- _Exercise set_:
1) In the Valerie Fund article, when did the Goldsteins set up the fund?
2) Take everything in the Valerie Fund article from "Each year, the" down to "NJ Jewish News." and write it out again, swapping "hospitals" for "medical centers".
3) Carry on the article about the Valerie Fund from the point where it stops.

- _Study text_:
_ _ _ _ _
Valerie Fund founder sets $1 million target
Inspired by daughter’s spirit, Goldsteins call runners to park event
Ed and Sue Goldstein of Warren are hoping to see Verona Park swarming with people on June 11, and it looks likely to happen. The walk and 5K run, in aid of the Valerie Fund, has attracted over 3,000 participants from around the region, and they are hoping many more will sign up and inspire more sponsors to come on board.
About 300 of those runners will be sporting bright green T-shirts indicating that they are Valerie Fund alumnae, people who have had cancer treatment as children in the outpatient centers supported by the fund.
Ed set a goal of $1 million for the run, to help finance more such care.
Each year, the fund helps provide comprehensive health treatment for around 5,000 children with cancer and blood disorders through seven TVF Children’s Centers at hospitals in New Jersey, New York, and Pennsylvania. They provide not only medical treatment but also emotional, social, and developmental care for the whole family, in a setting that is bright and inviting and child-oriented.
“No one is ever turned away because they can’t pay,” Ed told NJ Jewish News.
Funding is also needed for TVF’s Camp Happy Times, the summer program that provides between 185 and 200 children who had had or are currently undergoing cancer treatment with a week of recreational activities at a site in Wayne County, Pa., among others who share their circumstances. Many of the camp’s counselors are cancer survivors themselves. The fund covers all costs.
The fund’s LITE program, meanwhile, gathers information on the long-term effects of cancer treatment on children, and how to deal with them.
Ed isn’t new to fund-raising. The Warren resident was general chairman for United Jewish Appeal in Central Jersey West and has served on the board of the Jewish Federation of Central New Jersey. He and Sue, who are members of Congregation B’nai Israel in Basking Ridge, have been involved in numerous causes. But this one is particularly close to their hearts. They established the fund just three weeks after their nine-year-old daughter Valerie died from cancer in 1976.
“We had so much adrenalin, we had to do something,” Sue said. “It was very difficult,” she said, but they have also derived enormous satisfaction and pleasure from establishing the fund, from the people it has brought them into contact with and the children they have seen helped by TVF centers.
_ _ _ _ _
(Collected data)

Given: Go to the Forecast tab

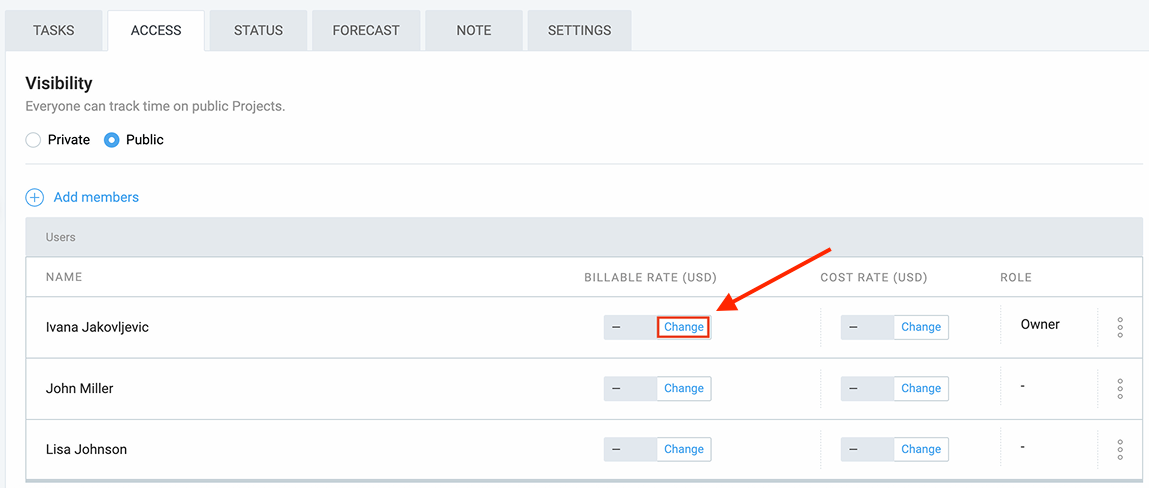Looking at the screenshot, I should (367, 30).

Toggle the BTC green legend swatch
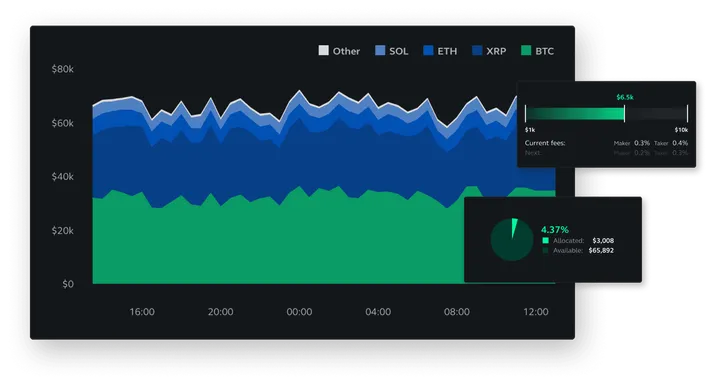coord(526,50)
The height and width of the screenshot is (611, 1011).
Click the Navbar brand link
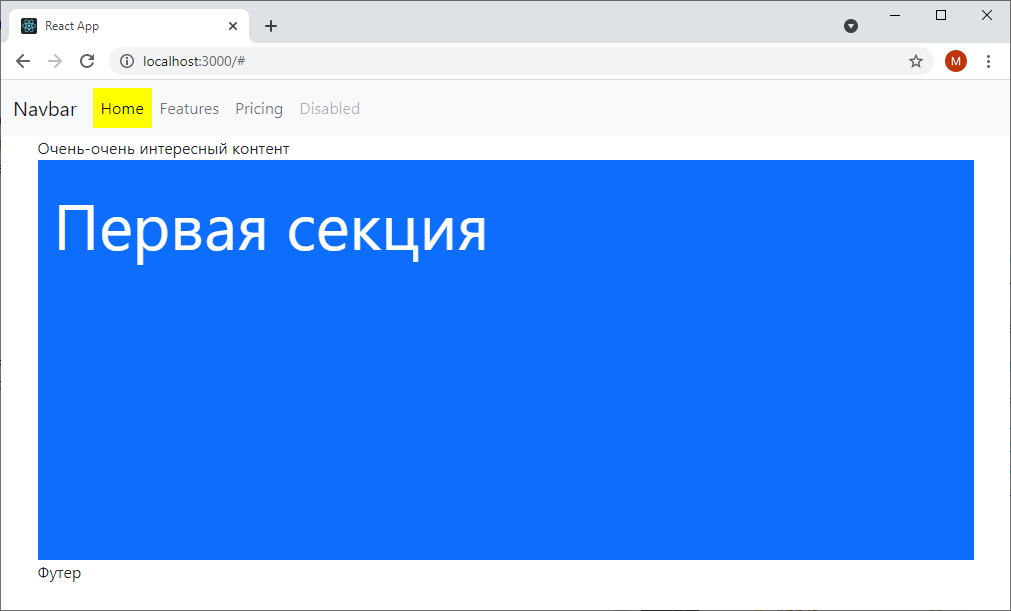click(45, 109)
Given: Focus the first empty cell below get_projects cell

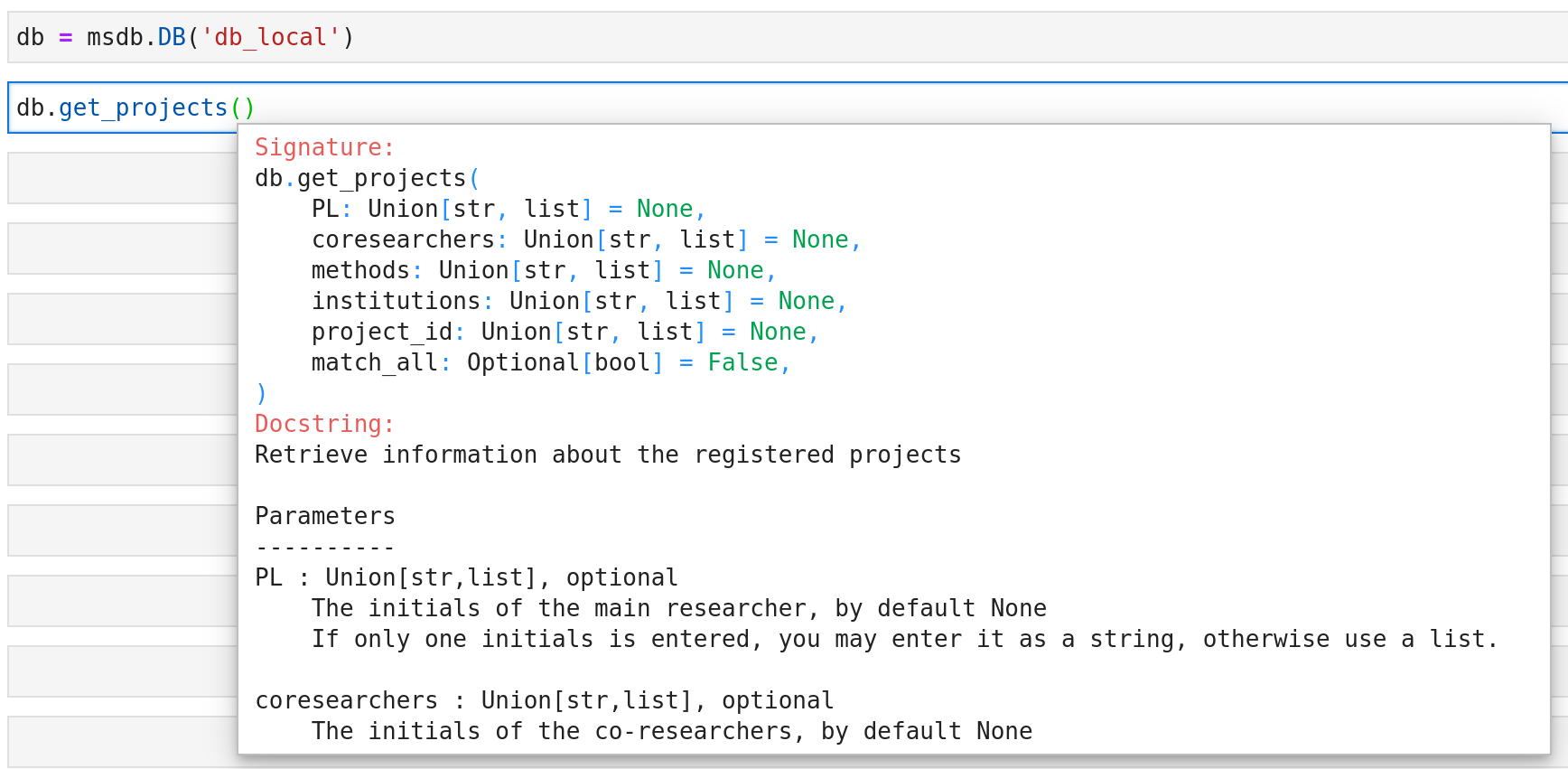Looking at the screenshot, I should click(x=122, y=178).
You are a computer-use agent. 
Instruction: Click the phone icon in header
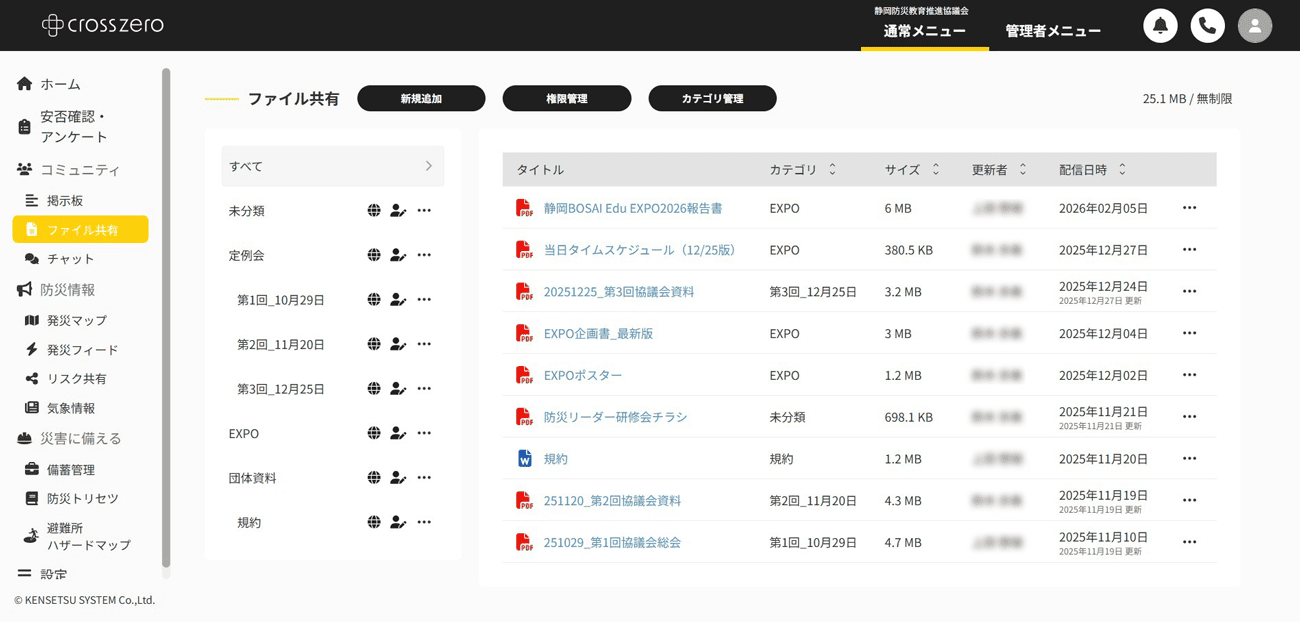(x=1207, y=26)
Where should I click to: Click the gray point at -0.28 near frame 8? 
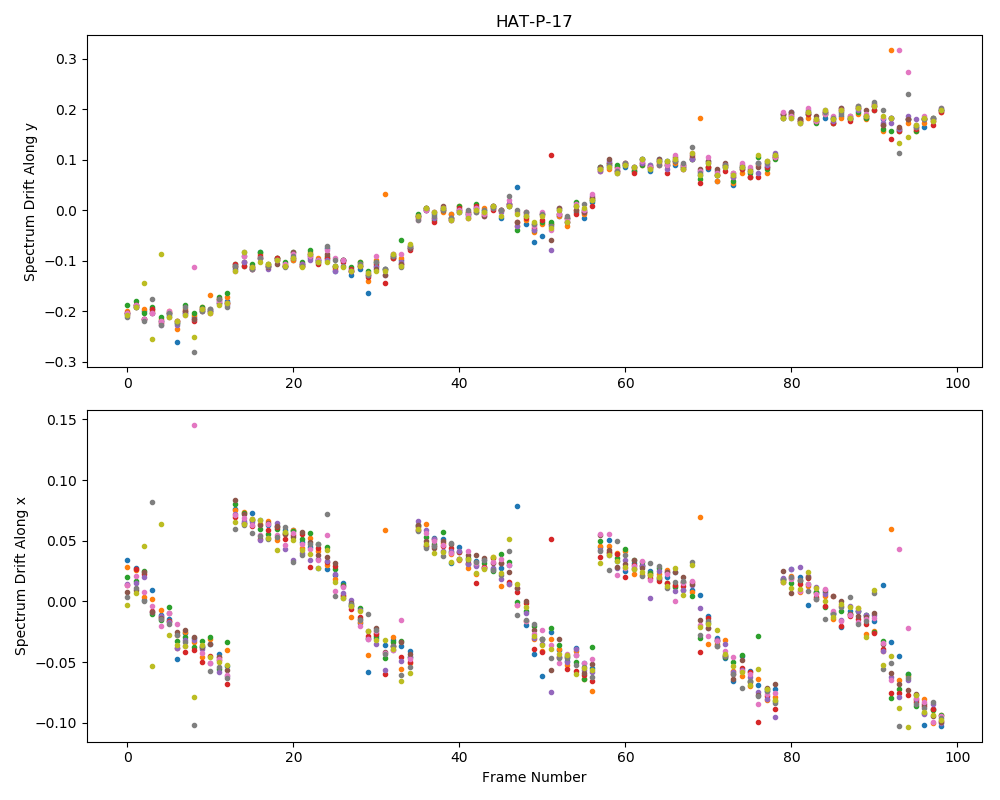click(195, 353)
_ _ _ _ _
- _Answers by item number_:
1) They set it up three weeks after their nine-year-old daughter Valerie died from cancer in 1976.

2)
Each year, the fund helps provide comprehensive health treatment for around 5,000 children with cancer and blood disorders through seven TVF Children’s Centers at medical centers in New Jersey, New York, and Pennsylvania. They provide not only medical treatment but also emotional, social, and developmental care for the whole family, in a setting that is bright and inviting and child-oriented.
“No one is ever turned away because they can’t pay,” Ed told NJ Jewish News.

3)
They followed the same model in 2001 when their elder daughter, Stacy, died of breast cancer at 37 and they established the Stacy Goldstein Breast Cancer Center at the Cancer Institute of New Jersey in New Brunswick.
Many of the children helped by TVF have gone on to volunteer at the centers, and to take part in fund-raising efforts. “They are amazing people,” Ed said.
One such “graduate” is Alex Kaufman, a senior at Livingston High School. As a baby he developed cancer in one of his kidneys and was treated at a TVF center. He doesn’t remember it, but, he told NJJN, he knows what a difference it made for him and his parents. “We were in good hands, and it made the experience so much easier because they treated us so well,” he said.
As he prepares to start at Penn State University, he volunteers twice a week at the fund’s headquarters in Maplewood. “Rather than sit on a couch watching TV, I go and help out,” he said.
His parents and his aunt are also TVF volunteers.
Alex won’t be participating in this year’s run because his prom is the night before, but a team formed by his cousin — Formycuz — will walk in his honor. On June 11, there will also be a Sue’s Team and others named for survivors, for people who are in treatment, and for some who have passed away.
Ed is optimistic that more people will come, drawn by the cause and the festive camaraderie of the event. That optimism reminds him of Valerie — who, he said, remained bright as a button despite all she went through. Remembering that attitude still lights up her parents’ faces, and fuels their determination to minimize cancer’s impact on any child’s life.